SOURCE MATERIAL Start Marker
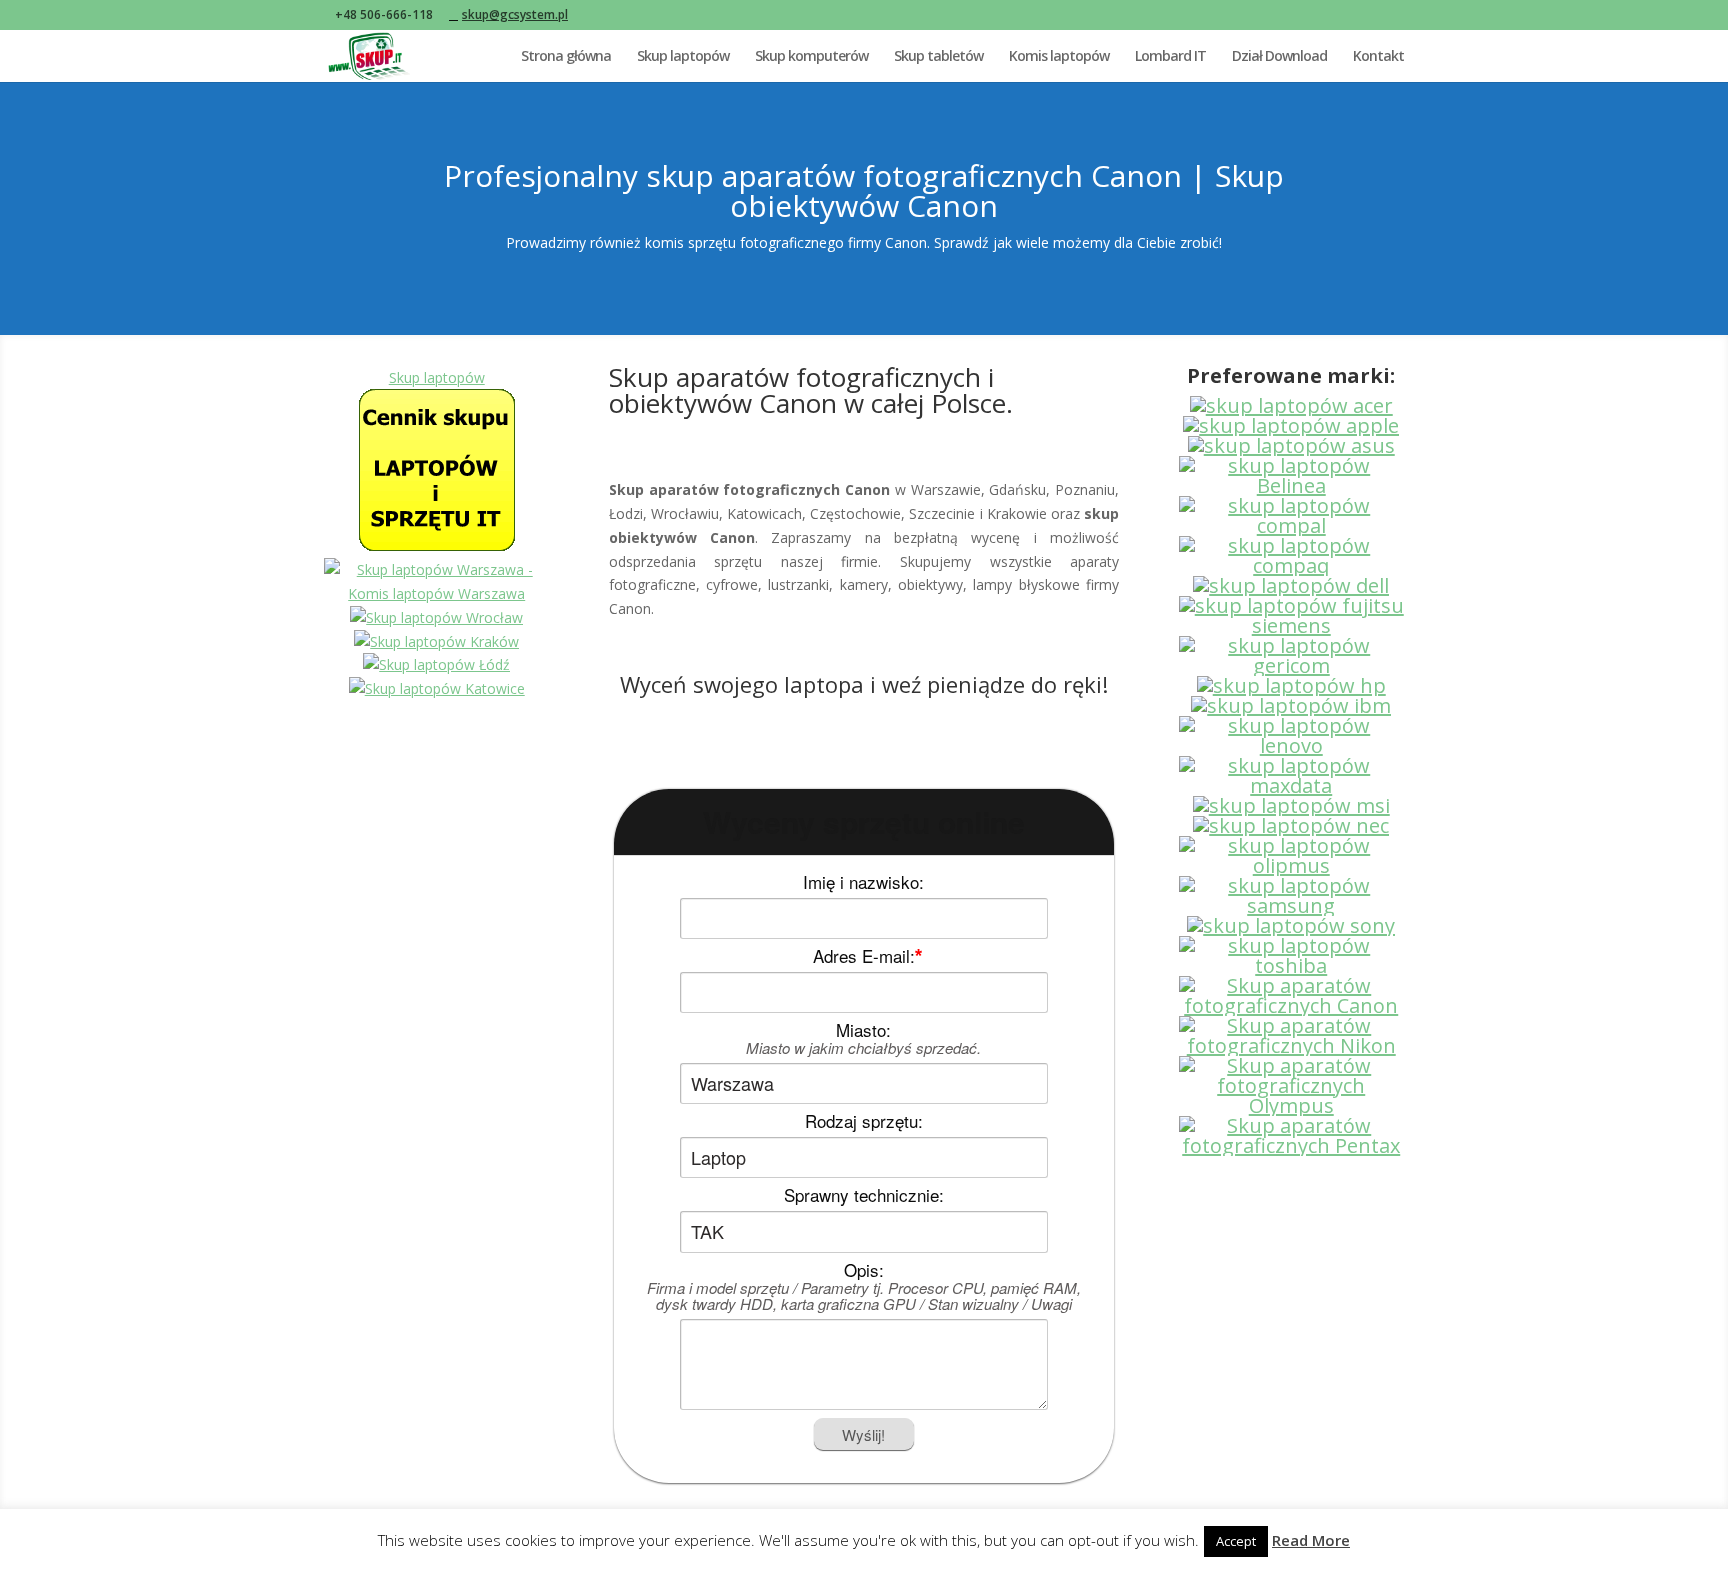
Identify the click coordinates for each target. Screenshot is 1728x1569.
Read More (1311, 1540)
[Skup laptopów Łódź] (436, 664)
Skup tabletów (938, 57)
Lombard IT (1170, 57)
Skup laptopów (683, 57)
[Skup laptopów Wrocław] (436, 617)
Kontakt (1378, 57)
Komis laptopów (1059, 57)
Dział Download (1279, 57)
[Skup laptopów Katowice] (437, 688)
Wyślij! (863, 1434)
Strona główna (566, 57)
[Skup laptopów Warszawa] (436, 593)
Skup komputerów (811, 57)
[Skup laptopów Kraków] (436, 641)
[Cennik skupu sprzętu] (437, 545)
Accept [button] (1236, 1541)
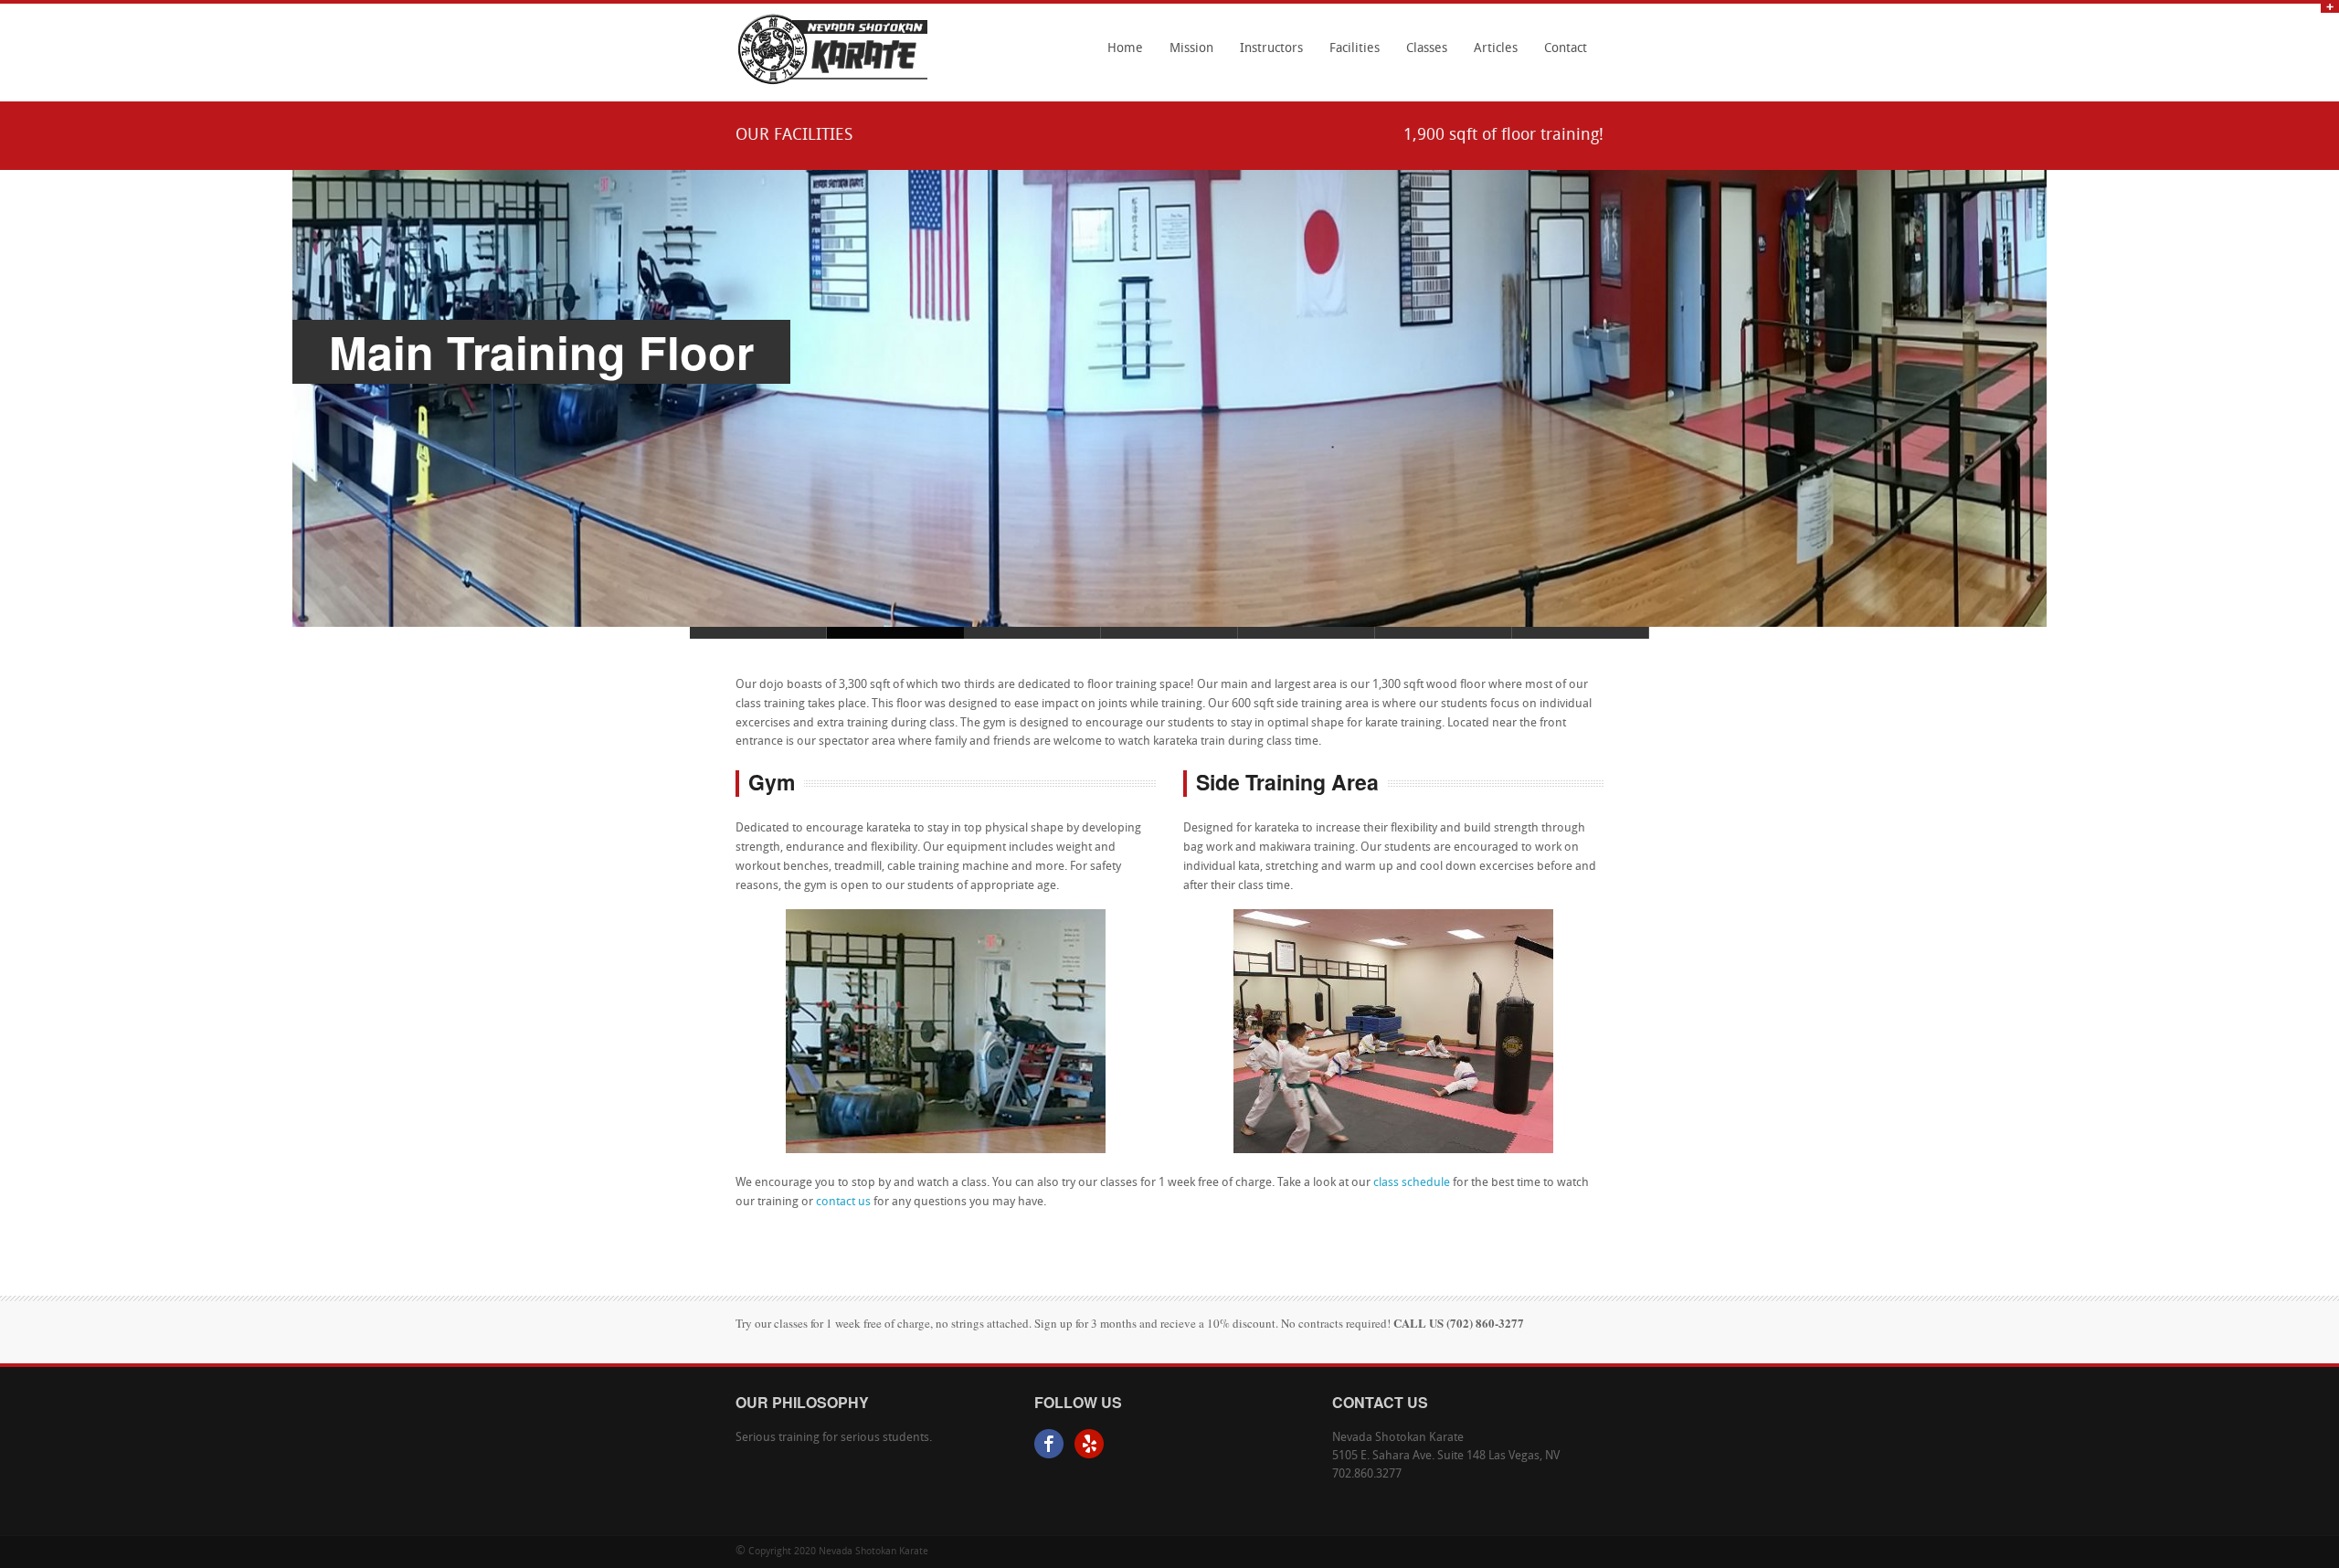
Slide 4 (1032, 633)
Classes (1421, 55)
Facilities (1354, 49)
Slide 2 (1169, 633)
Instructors (1271, 49)
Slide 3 (1306, 633)
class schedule (1411, 1183)
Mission (1191, 49)
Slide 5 (1443, 633)
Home (1125, 49)
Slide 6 (1580, 633)
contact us (843, 1202)
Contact (1565, 49)
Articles (1496, 49)
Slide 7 (758, 633)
SOURCE MATERIAL End Marker
■ WHAT YOU NEED TO DO: Only the pictures are to be left out; repeat everything else in the records above exactly.

■ SOLUTION TO THE PROBLEM:
Identify the click coordinates for each target. Screenshot is 1728x1569.
Read More (1311, 1540)
[Skup laptopów Łódź] (436, 664)
Skup tabletów (938, 57)
Lombard IT (1170, 57)
Skup laptopów (683, 57)
[Skup laptopów Wrocław] (436, 617)
Kontakt (1378, 57)
Komis laptopów (1059, 57)
Dział Download (1279, 57)
[Skup laptopów Katowice] (437, 688)
Wyślij! (863, 1434)
Strona główna (566, 57)
[Skup laptopów Warszawa] (436, 593)
Skup komputerów (811, 57)
[Skup laptopów Kraków] (436, 641)
[Cennik skupu sprzętu] (437, 545)
Accept [button] (1236, 1541)
Slide 4 (1032, 633)
Classes (1421, 55)
Facilities (1354, 49)
Slide 2 (1169, 633)
Instructors (1271, 49)
Slide 3 (1306, 633)
class schedule (1411, 1183)
Mission (1191, 49)
Slide 5 (1443, 633)
Home (1125, 49)
Slide 6 (1580, 633)
contact us (843, 1202)
Contact (1565, 49)
Articles (1496, 49)
Slide 7 (758, 633)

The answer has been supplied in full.